An empirical study of 100 sensitive statements tested on Gemini (2.5 Flash) and
ChatGPT (GPT-5) found that WebUI interfaces are systematically more restrictive than
their API counterparts. According to GPT-4o judge: WebUI was moderated 18% of the
time vs. 9% (Gemini API) and 13% (ChatGPT API). DeBERTa classifier found 82% of
WebUI responses moderated vs. 58% of API responses. The Gemini WebUI:API ratio
ranged from 2.0:1 (GPT-4o) to 7.0:1 (Claude), and ChatGPT from 1.4:1 (GPT-4o) to
15.6:1 (Claude). Neither Google nor OpenAI discloses these interface-specific policies.

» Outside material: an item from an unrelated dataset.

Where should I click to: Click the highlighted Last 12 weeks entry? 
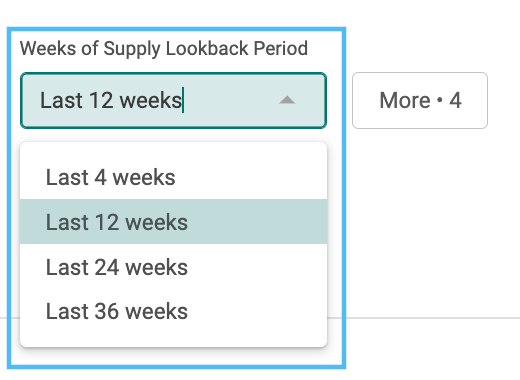[173, 222]
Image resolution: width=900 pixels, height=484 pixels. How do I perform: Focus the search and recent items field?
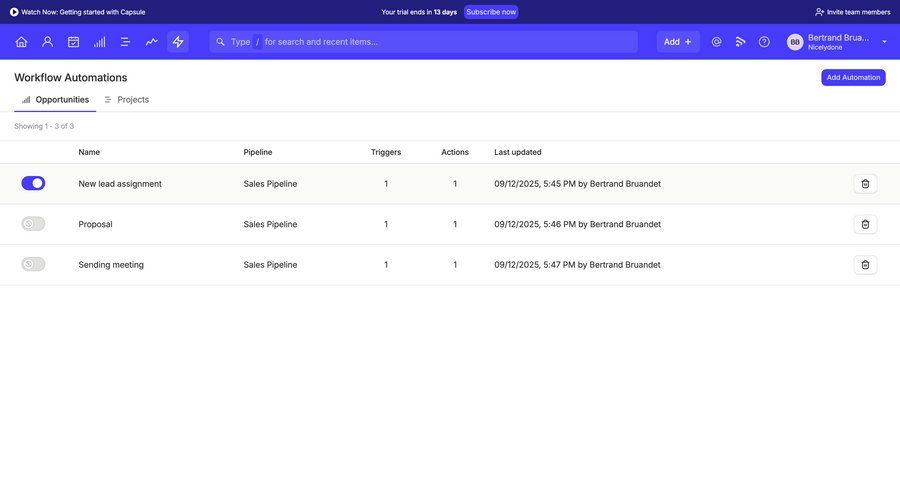point(430,42)

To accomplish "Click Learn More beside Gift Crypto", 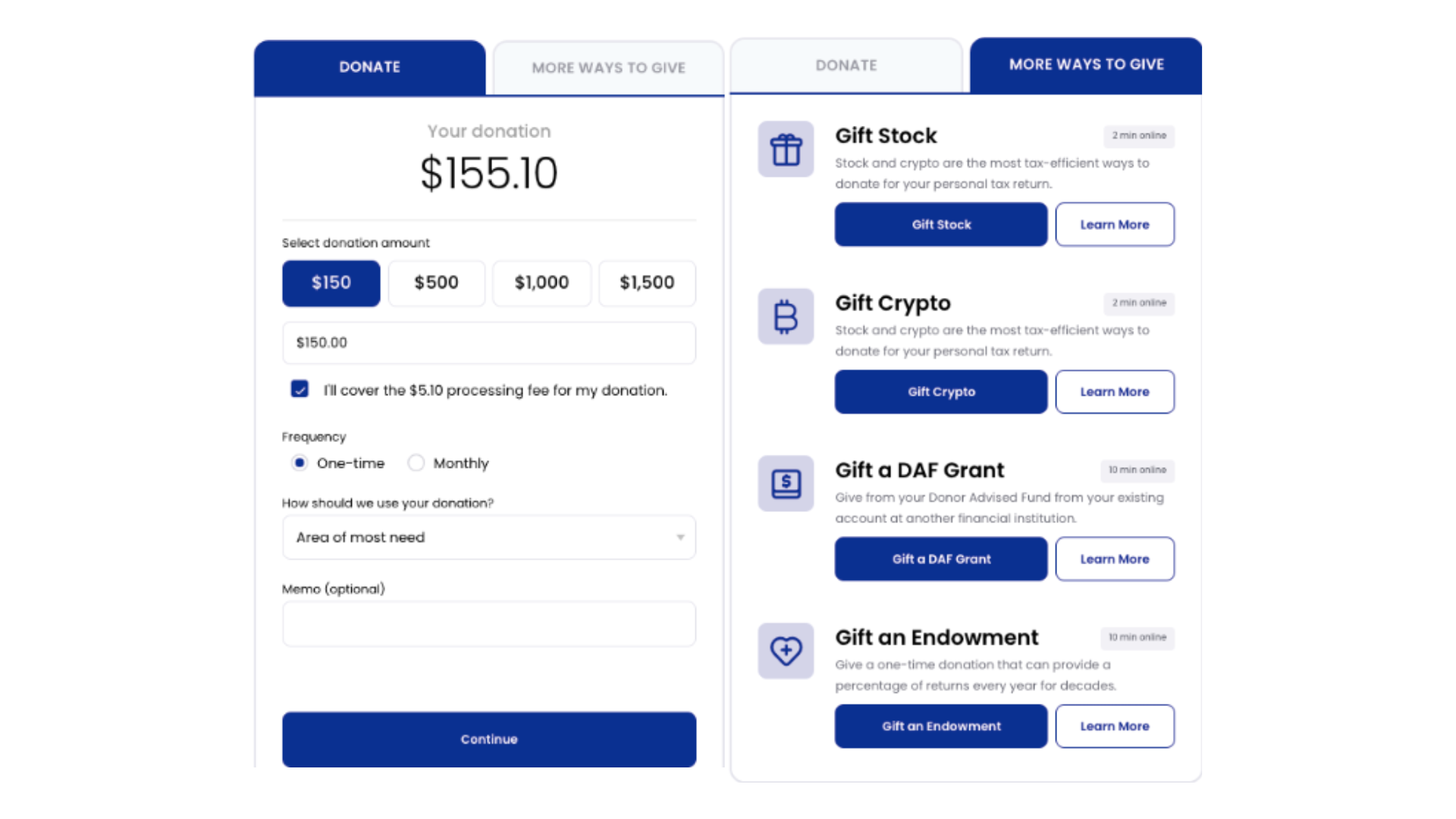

From 2026-lipphardt-dual — Dual Standards: Examining Content Moderation Disparities Between API and WebUI Interfaces in Large Language Models
· §4.3, Table 2
· 2026
· Free and Open Communications on the Internet
Implications
Researchers studying LLM-based censorship detection or using LLMs as evaluation judges must report which interface (API vs. WebUI) was used; results are not interchangeable between interfaces.
Circumvention-tool developers using LLM APIs to evaluate sensitivity of content should expect the API to be less filtered than the WebUI, introducing systematic bias toward under-reporting of moderation.